▸ PROVIDED MATERIAL
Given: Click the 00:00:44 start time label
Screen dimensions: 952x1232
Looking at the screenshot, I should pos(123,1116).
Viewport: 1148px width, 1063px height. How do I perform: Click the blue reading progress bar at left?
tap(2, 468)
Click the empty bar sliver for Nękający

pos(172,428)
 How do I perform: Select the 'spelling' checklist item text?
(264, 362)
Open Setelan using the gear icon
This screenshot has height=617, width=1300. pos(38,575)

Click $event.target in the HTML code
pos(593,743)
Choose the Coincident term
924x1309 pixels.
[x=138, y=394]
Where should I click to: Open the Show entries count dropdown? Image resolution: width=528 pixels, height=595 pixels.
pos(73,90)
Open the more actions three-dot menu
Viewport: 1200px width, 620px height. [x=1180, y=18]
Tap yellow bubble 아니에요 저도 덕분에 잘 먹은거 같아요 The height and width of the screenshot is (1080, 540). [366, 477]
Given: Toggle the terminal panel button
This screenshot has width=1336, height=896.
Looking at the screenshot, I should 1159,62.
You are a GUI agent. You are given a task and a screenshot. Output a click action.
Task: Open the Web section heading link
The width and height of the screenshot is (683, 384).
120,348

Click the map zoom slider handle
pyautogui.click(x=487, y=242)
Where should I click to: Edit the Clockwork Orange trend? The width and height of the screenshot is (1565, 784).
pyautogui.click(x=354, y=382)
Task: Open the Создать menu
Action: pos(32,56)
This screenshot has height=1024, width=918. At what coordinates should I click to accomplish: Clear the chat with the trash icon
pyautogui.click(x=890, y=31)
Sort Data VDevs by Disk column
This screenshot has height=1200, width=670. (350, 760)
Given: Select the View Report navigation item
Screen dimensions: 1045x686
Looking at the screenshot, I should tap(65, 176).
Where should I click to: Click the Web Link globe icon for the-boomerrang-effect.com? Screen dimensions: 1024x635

▸ GOAL
Give the lines of the entries starting at the line that contains "Given: Toggle the terminal panel button" and ending at the line that contains "This screenshot has height=1200, width=670." as a Markdown table with the columns Row and Line. Number each row and leave out the blank lines.

▸ FINISHED EXERCISE
| Row | Line |
|---|---|
| 1 | Given: Toggle the terminal panel button |
| 2 | This screenshot has width=1336, height=896. |
| 3 | Looking at the screenshot, I should 1159,62. |
| 4 | You are a GUI agent. You are given a task and a screenshot. Output a click action. |
| 5 | Task: Open the Web section heading link |
| 6 | The width and height of the screenshot is (683, 384). |
| 7 | 120,348 |
| 8 | Click the map zoom slider handle |
| 9 | pyautogui.click(x=487, y=242) |
| 10 | Where should I click to: Edit the Clockwork Orange trend? The width and height of the screenshot is (1565, 784). |
| 11 | pyautogui.click(x=354, y=382) |
| 12 | Task: Open the Создать menu |
| 13 | Action: pos(32,56) |
| 14 | This screenshot has height=1024, width=918. At what coordinates should I click to accomplish: Clear the chat with the trash icon |
| 15 | pyautogui.click(x=890, y=31) |
| 16 | Sort Data VDevs by Disk column |
| 17 | This screenshot has height=1200, width=670. (350, 760) |